**What needs to be done:**
Go to the line containing "Task: Click the GROWNSY" and return it and each line after it exactly, through the end of the data below, and nothing more.

**Records for this task:**
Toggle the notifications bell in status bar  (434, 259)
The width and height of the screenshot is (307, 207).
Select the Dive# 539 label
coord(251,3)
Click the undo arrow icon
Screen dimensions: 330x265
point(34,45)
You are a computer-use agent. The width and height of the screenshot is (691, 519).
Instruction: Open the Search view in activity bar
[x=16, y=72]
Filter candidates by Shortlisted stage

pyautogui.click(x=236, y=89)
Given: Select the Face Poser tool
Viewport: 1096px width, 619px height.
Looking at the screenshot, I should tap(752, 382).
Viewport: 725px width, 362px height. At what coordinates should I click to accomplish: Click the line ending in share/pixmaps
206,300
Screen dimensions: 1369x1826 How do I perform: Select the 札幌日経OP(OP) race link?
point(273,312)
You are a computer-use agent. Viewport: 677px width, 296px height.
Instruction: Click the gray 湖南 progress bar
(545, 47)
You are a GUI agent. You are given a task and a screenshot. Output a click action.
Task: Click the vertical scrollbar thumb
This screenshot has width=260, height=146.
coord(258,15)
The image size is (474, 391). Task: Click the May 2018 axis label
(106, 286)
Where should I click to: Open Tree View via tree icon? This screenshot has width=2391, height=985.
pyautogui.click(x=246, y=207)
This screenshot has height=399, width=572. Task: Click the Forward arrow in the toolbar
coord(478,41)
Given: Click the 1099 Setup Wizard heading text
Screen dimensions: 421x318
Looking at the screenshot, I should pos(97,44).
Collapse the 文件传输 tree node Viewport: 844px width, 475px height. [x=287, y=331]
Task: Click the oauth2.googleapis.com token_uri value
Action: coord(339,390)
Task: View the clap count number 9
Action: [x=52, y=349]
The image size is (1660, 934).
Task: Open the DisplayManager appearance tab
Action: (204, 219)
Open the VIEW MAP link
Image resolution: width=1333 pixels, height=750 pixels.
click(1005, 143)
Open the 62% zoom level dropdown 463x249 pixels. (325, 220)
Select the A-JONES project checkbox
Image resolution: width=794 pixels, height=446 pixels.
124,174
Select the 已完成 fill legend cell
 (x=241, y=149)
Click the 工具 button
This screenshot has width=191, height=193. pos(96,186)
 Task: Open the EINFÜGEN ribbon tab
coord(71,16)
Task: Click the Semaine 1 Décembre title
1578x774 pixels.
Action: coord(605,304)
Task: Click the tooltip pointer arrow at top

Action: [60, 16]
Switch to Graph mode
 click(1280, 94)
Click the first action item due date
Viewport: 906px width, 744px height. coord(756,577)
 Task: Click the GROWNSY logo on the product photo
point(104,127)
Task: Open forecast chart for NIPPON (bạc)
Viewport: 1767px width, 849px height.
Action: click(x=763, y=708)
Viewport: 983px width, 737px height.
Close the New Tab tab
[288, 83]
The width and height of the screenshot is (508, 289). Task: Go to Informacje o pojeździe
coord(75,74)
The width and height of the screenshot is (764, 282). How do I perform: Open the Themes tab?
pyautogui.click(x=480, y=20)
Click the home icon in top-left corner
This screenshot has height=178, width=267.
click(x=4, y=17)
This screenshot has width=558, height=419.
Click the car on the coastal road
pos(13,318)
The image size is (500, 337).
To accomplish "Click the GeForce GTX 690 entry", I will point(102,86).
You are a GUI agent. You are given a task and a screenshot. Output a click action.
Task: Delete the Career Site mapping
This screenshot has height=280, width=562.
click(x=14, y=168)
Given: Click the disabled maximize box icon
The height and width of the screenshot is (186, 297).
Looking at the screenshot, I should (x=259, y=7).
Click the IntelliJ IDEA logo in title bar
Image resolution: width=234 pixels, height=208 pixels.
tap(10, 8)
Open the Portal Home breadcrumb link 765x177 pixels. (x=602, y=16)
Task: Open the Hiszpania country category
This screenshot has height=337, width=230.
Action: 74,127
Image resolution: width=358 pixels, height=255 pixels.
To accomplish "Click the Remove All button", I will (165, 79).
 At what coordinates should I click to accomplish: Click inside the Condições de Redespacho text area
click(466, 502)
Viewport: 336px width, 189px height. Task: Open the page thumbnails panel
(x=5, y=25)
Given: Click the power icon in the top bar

**Task answer:**
 Task: Click the GROWNSY logo on the product photo
point(104,127)
Task: Open forecast chart for NIPPON (bạc)
Viewport: 1767px width, 849px height.
Action: click(x=763, y=708)
Viewport: 983px width, 737px height.
Close the New Tab tab
[288, 83]
The width and height of the screenshot is (508, 289). Task: Go to Informacje o pojeździe
coord(75,74)
The width and height of the screenshot is (764, 282). How do I perform: Open the Themes tab?
pyautogui.click(x=480, y=20)
Click the home icon in top-left corner
This screenshot has height=178, width=267.
click(x=4, y=17)
This screenshot has width=558, height=419.
Click the car on the coastal road
pos(13,318)
The image size is (500, 337).
To accomplish "Click the GeForce GTX 690 entry", I will point(102,86).
You are a GUI agent. You are given a task and a screenshot. Output a click action.
Task: Delete the Career Site mapping
This screenshot has height=280, width=562.
click(x=14, y=168)
Given: Click the disabled maximize box icon
The height and width of the screenshot is (186, 297).
Looking at the screenshot, I should (x=259, y=7).
Click the IntelliJ IDEA logo in title bar
Image resolution: width=234 pixels, height=208 pixels.
tap(10, 8)
Open the Portal Home breadcrumb link 765x177 pixels. (x=602, y=16)
Task: Open the Hiszpania country category
This screenshot has height=337, width=230.
Action: 74,127
Image resolution: width=358 pixels, height=255 pixels.
To accomplish "Click the Remove All button", I will (165, 79).
 At what coordinates should I click to accomplish: Click inside the Condições de Redespacho text area
click(466, 502)
Viewport: 336px width, 189px height. Task: Open the page thumbnails panel
(x=5, y=25)
Given: Click the power icon in the top bar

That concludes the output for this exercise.